Türkbaharı Moderatör: Son olarak
Faik Tunay: Bence en önemli soru:) Bizim ülkemiz neden bazı konularda hala eksik, ilerlemiş ülkeler seviyesinde değil? Bunun birçok nedeni var elbet burada konuşmaya kalksak zamanımız yetmez ama bence en önemli nedenlerden biri sivil toplumun, think tank'lerin yetersiz oluşu. Bizde herşey partizanlık ile yapılıyor, soruyorum şimdi sohbeti takip eden değerli insanlarımıza ülkemizde kaç tane partiler üstü kurum, kuruluş var? Yok denecek kadar az belki de hiç yok! Biz de bu tarz düşünce kuruluşları hep bir yakın olur, ondan destek alır o parti iktidardan düştükten sonra kaybolur giderler. Oysa ki Batı'da onlarca yıldır devam eden kuruluşlar vardır. Bunlar sadece işini yapar, herkese eşit mesafededir. Böyle olunca da başarı gelir, bu kuruluşlar ciddi çalışmalar yapınca siyaset kurumu da bundan etkilenir. Bir anlamda kontrol mekanizması rolünü oynar bu kuruluşlar. Siyasete katkı sağlarlar. Biz farklı düşüncelere, fikirlere tahammül edemiyoruz, fırsat vermiyoruz. Bu çok yanlış bir uygulamadır. Kısa zamanda ciddi ve güzel söyleşiler yaptınız. Bunun için sizleri tebrik ederim. Farklılıkların en büyük zenginlik olduğunu lütfen unutmayın, herkese kulak verin, düşüncelerini dile getirme şansı verin, ne kadar objektif ne kadar tarafsız olursanız o kadar uzun ömürlü olursunuz.

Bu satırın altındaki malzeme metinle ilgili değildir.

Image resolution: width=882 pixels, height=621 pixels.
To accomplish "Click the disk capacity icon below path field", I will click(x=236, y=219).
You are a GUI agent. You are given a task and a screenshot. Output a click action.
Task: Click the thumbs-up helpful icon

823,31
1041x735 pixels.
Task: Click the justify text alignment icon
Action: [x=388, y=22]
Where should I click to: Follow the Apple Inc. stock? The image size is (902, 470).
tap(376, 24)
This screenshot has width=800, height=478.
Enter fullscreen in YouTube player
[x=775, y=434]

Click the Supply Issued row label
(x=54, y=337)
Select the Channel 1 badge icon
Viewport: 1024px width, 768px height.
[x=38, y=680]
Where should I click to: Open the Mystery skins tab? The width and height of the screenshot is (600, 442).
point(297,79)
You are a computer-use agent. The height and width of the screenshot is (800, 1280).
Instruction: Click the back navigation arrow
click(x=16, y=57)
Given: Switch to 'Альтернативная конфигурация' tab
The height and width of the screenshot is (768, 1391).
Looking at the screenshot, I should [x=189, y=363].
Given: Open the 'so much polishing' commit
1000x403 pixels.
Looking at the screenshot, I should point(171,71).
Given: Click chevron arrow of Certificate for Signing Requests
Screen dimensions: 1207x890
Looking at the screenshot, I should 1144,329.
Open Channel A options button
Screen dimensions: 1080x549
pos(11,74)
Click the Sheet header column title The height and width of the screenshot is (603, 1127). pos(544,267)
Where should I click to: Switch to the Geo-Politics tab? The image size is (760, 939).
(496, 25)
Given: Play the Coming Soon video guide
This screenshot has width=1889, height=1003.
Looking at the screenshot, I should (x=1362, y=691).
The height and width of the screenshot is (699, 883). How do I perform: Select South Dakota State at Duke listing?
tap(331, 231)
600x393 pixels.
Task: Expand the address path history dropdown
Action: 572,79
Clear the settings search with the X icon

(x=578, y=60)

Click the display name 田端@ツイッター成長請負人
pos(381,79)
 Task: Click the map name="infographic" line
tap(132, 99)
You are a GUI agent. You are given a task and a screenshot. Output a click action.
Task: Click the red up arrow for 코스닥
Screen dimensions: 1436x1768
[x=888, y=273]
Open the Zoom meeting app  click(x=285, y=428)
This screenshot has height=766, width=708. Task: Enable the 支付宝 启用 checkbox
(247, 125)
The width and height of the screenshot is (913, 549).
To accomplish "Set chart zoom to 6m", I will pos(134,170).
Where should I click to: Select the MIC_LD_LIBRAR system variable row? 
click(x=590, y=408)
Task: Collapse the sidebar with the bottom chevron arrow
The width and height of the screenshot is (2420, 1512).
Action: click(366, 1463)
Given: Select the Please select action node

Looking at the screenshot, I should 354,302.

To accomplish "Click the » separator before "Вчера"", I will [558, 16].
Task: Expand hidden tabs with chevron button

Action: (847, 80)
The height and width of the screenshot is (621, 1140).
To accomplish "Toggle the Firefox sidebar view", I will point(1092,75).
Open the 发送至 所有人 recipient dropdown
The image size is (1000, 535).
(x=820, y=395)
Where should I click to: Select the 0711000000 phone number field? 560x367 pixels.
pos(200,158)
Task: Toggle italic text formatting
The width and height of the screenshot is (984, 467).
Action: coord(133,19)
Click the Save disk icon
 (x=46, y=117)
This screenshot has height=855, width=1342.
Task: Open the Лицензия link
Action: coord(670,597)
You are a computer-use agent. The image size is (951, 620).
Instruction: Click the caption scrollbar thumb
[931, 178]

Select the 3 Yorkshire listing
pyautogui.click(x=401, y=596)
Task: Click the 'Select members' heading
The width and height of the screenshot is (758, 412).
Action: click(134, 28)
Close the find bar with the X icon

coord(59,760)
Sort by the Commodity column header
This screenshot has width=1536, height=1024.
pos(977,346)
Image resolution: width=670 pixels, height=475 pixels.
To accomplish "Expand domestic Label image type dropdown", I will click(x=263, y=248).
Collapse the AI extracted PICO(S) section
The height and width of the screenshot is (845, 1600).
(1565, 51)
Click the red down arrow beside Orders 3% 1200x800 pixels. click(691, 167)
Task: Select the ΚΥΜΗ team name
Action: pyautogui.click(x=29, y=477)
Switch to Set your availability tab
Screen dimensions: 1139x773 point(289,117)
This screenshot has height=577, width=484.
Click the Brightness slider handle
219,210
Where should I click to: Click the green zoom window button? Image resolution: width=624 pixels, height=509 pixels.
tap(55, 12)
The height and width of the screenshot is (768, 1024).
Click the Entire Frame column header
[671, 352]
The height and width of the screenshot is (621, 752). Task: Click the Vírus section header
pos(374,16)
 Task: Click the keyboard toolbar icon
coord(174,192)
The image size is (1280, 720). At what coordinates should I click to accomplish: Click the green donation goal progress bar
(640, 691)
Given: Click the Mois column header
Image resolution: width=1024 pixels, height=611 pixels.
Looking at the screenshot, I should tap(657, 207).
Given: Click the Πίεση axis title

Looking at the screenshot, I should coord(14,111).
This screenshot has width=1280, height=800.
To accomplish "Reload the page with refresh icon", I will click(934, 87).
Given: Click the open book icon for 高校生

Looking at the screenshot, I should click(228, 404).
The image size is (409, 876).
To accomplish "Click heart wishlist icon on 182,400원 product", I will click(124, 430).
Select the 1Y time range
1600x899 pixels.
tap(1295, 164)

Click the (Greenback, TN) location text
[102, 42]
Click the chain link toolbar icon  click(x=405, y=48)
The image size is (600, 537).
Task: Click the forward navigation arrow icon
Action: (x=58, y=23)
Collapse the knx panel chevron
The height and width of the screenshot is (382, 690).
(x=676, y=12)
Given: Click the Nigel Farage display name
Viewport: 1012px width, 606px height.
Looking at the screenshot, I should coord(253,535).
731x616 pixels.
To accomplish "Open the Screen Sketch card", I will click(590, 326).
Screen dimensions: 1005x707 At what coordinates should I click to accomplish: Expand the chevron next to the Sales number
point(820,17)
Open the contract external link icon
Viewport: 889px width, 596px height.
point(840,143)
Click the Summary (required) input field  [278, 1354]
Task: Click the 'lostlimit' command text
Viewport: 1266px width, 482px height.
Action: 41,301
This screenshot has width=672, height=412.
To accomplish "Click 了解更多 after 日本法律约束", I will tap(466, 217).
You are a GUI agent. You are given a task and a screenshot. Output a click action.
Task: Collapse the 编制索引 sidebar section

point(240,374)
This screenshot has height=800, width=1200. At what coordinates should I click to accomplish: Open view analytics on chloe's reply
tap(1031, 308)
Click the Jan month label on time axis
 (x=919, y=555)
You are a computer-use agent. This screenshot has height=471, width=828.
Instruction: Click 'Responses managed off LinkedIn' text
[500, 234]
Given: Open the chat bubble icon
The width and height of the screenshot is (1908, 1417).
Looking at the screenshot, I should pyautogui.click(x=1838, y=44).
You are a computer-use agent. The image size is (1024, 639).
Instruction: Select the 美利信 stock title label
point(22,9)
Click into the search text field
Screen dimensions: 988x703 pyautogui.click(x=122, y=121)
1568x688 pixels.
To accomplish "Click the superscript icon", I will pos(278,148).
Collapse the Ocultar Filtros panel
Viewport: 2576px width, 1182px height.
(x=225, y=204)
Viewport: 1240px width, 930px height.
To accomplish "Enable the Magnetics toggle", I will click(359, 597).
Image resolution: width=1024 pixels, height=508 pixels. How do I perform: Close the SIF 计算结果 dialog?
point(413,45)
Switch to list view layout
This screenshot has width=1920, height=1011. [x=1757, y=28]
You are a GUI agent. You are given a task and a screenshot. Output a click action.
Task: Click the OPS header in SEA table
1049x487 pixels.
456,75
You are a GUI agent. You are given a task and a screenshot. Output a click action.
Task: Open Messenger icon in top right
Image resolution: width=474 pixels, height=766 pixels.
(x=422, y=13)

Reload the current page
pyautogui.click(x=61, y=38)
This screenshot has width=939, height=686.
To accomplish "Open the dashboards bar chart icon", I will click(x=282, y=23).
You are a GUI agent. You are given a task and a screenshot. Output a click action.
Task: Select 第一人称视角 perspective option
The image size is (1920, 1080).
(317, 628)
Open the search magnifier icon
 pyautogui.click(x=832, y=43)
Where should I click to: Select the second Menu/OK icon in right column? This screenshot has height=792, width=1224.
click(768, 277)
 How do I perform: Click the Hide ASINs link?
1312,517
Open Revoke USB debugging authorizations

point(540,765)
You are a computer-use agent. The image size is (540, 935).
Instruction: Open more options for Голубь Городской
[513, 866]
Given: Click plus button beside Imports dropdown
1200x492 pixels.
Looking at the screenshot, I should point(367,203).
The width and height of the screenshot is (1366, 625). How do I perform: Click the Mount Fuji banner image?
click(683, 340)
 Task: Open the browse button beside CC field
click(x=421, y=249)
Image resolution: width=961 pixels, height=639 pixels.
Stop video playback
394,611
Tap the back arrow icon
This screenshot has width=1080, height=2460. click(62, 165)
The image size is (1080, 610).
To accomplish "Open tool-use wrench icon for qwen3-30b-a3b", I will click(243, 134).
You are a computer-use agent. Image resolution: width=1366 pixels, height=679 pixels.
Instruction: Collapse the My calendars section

Bu aksam guzel bir söyleşi yaptık basta TÜRK BAHARI ekibine sonra bizi takip eden takipcilerimize teşekkür ederim. Şehitlerimize bir kez daha Cenab-ı Allah'dan rahmet diliyorum, milletimize sabır diliyorum. Bizi yönetenlere de akıl, fikir vermesini diliyorum. Bu ülke hepimizin, bu gemi batarsa hepimiz batarız. Evet siyaset zordur, dinamikleri farklıdır ama en azından iktidar, muhalefet kısacası herkes kol kola girmeli, ufak hesapları bırakmalı. En kötüsü de oy kaygısını bırakmalı ve bu terör belasından ülkemizi kurtarmalı.
Türkbaharı Moderatör: Sorularımızı yanıtladığınız için teşekkür ederiz.